I’m not a fan of the sentiment I’ve expressed in that opening sentence.
Clearly, what’s coming next is a definition of an agency anchored around what I consider normal.
The definition that supports what agencies were like for the 20 year period I was working at or running them.
And then I’m going to say that everything has changed aka it’s not like the good old days.
Here it comes.
There was a time where agencies could be described by a specific operating model.
Whether they were huge operations with thousands of people or small two or three-person studios, they worked in the same way, went through the same stages of growth, and you could capture it all.
Now you have multiple models.
There’s still that classic set up but you now have to add
The solo-operated agency using AI and automation to scale with no intention of adding headcount.
The insanely narrow agency who solves not just a specific problem but a specific part of a problem better than anyone else.
The SaaS hybrid agency creating recurring revenue and layering software.
The movable definition is nothing new.
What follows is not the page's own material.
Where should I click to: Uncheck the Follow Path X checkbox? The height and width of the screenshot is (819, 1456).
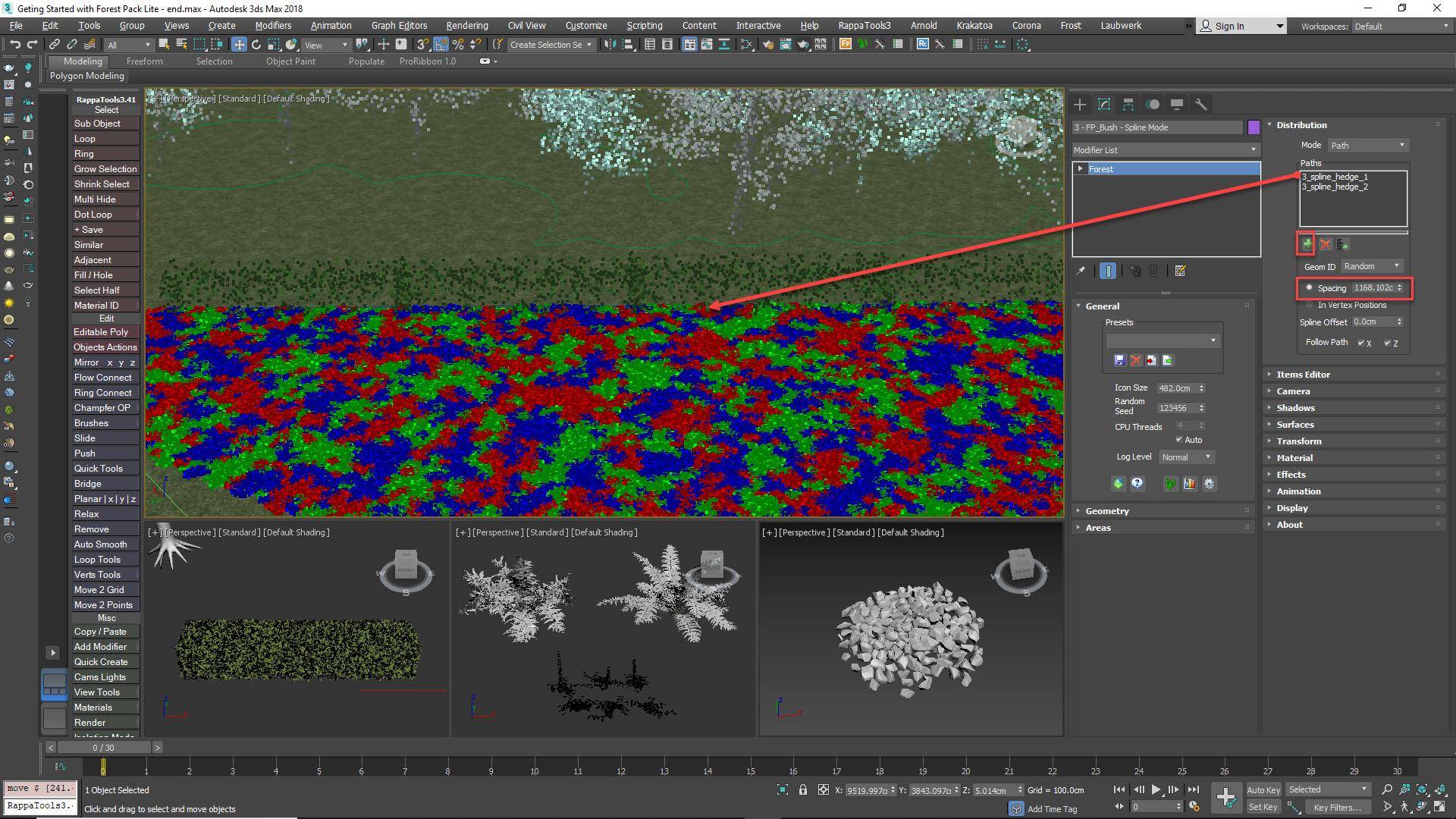pyautogui.click(x=1361, y=343)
My ‘normal’ definition would have been new-fangled to the ad agencies that came before.
An agency is a business empowered to act and make decisions for others. And that means all the definitions are valid.
This requires us to broaden the tactics we consider.
- No longer just scaling through headcount; now also freelancers and automation
- No longer just project-based revenue tracking; now also SaaS-based growth metrics
- No longer just hourly billing; now also fixed, value-based retainers
- No longer marketing through agency-led branding and content; now also founder-profile-led campaigns, more personality and building in the open
- No longer starting with referrals and who you know; now using outreach and volume of connections from the start.
The tactics aren’t new, but the combinationsare, and staying on top of what is now considered essential for an agency to thrive is 😬.
The winners will be the ones that take the best of everything.
The established agency that can bring automations in and go faster and farther on the back of their already stellar reputation, relationships and client management.
The challenger agency that can quickly learn the fundamental drivers of account management and how to move away from that automated delivery toward becoming a strategic partner where the money gets big.
There’s a time and place for every tactic.
Some things clearly get misused, but nothing is in itself a mistake; it’s just about when to use what.
The goal is to understand how everything works. The moment you dismiss something different you’ve limited yourself.
Because we’ve all got something to learn.